Reproduce everything from the line containing "The width and height of the screenshot is (1079, 658)." down to the line containing "click(638, 293)", swapping "Bandwidth Limit" for "Speed Limit" and leaving everything else as is.

--- start ---

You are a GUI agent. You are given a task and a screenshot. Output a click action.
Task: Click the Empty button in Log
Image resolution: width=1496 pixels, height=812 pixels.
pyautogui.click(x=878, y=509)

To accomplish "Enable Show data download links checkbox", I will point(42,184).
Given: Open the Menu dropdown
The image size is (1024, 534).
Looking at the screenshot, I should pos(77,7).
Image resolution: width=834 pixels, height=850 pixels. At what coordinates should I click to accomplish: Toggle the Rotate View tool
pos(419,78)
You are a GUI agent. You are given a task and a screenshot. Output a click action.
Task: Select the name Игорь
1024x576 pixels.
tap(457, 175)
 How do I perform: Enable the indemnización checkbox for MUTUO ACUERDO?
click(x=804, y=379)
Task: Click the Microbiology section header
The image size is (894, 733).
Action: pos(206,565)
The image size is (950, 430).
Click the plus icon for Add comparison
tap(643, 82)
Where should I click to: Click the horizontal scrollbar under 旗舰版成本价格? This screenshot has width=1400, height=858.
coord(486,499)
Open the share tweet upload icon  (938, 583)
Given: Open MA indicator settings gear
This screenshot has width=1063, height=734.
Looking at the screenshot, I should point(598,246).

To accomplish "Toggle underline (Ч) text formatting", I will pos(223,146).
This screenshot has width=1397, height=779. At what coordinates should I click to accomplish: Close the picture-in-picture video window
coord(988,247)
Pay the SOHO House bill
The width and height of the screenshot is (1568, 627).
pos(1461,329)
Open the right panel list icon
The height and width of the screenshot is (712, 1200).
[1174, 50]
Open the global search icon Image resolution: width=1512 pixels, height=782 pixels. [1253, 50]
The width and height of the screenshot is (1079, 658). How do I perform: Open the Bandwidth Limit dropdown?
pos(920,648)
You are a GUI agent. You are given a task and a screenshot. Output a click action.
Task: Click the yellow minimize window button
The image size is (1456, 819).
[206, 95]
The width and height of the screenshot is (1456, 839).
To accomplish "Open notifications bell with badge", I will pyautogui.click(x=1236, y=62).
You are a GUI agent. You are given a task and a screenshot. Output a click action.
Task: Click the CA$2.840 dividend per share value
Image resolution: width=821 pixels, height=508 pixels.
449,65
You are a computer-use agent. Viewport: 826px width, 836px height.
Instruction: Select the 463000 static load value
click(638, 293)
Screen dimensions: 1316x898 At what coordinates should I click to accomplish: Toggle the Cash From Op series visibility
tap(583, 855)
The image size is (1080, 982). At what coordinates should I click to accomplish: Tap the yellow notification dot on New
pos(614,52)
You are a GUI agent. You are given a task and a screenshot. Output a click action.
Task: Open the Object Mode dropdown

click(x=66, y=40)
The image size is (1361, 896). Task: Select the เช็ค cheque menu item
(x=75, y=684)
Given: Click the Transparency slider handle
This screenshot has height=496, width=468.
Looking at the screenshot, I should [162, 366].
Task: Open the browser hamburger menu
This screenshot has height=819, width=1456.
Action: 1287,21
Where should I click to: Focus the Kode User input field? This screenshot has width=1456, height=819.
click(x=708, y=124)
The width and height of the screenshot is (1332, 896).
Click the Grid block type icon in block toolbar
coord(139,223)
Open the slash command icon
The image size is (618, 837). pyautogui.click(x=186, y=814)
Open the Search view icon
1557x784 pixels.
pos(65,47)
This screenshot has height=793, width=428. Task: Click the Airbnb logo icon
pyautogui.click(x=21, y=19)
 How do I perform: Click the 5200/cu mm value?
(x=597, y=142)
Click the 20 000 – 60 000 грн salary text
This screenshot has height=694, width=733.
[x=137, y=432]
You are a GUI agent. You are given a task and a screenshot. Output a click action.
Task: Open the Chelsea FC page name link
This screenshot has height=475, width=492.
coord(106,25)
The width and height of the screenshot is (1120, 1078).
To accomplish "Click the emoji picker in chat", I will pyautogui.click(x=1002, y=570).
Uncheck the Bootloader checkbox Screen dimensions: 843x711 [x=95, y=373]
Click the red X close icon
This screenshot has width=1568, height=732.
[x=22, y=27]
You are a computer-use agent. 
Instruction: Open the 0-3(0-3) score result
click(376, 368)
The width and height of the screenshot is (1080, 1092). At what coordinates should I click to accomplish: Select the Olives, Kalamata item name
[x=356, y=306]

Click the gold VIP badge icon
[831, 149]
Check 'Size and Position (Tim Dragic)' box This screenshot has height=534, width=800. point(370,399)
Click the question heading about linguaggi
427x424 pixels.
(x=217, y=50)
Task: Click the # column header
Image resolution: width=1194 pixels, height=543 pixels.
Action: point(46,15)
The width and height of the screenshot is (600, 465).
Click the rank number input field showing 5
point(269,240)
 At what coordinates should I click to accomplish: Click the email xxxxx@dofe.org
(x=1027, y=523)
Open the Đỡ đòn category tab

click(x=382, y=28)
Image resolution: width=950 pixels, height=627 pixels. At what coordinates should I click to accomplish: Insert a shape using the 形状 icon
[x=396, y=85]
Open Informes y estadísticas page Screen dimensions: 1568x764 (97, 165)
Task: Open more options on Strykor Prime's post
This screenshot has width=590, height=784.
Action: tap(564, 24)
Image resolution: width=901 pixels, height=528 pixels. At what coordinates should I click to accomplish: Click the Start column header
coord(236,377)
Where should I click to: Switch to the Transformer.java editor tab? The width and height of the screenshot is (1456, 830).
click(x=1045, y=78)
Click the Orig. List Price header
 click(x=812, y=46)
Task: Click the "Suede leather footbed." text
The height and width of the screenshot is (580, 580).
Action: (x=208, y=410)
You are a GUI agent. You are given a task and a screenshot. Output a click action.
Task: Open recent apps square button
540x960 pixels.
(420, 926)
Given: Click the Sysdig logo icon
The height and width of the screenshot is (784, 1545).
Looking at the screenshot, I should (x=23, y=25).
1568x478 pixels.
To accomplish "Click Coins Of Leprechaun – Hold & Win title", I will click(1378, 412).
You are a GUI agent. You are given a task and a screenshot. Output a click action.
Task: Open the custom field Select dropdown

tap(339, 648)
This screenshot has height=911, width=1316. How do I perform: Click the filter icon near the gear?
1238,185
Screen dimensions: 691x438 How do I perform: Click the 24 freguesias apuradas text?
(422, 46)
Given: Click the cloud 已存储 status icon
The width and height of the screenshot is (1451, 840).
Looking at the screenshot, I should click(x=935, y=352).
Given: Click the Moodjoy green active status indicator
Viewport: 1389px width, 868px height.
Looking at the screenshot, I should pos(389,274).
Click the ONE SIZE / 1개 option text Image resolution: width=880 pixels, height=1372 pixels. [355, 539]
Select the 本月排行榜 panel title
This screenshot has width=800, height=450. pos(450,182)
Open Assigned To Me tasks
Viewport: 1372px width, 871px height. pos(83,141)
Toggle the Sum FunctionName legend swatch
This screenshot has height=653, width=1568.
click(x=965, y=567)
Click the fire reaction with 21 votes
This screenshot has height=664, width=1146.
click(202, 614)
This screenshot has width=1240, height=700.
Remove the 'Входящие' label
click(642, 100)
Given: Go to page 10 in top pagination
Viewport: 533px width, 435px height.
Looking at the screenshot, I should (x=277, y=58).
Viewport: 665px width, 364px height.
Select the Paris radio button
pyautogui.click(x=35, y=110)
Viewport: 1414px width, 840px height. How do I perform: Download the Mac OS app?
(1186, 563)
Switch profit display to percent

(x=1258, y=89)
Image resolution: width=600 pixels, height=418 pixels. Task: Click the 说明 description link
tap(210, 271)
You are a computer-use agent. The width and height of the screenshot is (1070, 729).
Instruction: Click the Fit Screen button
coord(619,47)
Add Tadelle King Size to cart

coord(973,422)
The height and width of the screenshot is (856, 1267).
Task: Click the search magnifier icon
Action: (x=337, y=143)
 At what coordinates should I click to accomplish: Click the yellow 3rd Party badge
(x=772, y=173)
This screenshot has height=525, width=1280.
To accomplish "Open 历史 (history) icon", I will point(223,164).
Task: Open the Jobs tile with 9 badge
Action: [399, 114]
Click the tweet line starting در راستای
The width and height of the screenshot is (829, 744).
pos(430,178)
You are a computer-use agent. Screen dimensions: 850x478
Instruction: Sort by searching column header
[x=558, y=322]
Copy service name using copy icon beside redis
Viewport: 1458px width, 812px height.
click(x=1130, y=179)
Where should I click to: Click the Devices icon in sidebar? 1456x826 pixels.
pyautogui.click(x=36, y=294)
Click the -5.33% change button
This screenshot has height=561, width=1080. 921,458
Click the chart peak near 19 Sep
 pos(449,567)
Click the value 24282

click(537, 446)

--- end ---

### Answer to this exercise
The width and height of the screenshot is (1079, 658). How do I perform: Open the Speed Limit dropdown?
pos(920,648)
You are a GUI agent. You are given a task and a screenshot. Output a click action.
Task: Click the yellow minimize window button
The image size is (1456, 819).
[206, 95]
The width and height of the screenshot is (1456, 839).
To accomplish "Open notifications bell with badge", I will pyautogui.click(x=1236, y=62).
You are a GUI agent. You are given a task and a screenshot. Output a click action.
Task: Click the CA$2.840 dividend per share value
Image resolution: width=821 pixels, height=508 pixels.
449,65
You are a computer-use agent. Viewport: 826px width, 836px height.
Instruction: Select the 463000 static load value
click(638, 293)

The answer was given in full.